- [MATERIAL FOR THIS TASK]:
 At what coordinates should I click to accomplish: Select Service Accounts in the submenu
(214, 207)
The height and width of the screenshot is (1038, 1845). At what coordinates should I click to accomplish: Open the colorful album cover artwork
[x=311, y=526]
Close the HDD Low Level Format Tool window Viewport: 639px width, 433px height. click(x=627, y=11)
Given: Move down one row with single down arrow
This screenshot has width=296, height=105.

- [INSTRUCTIONS TO FOLLOW]:
All the data above should be set down a second time, exactly.

- [PROBLEM SOLUTION]:
 At what coordinates should I click to accomplish: Select Service Accounts in the submenu
(214, 207)
The height and width of the screenshot is (1038, 1845). At what coordinates should I click to accomplish: Open the colorful album cover artwork
[x=311, y=526]
Close the HDD Low Level Format Tool window Viewport: 639px width, 433px height. click(x=627, y=11)
Given: Move down one row with single down arrow
This screenshot has width=296, height=105.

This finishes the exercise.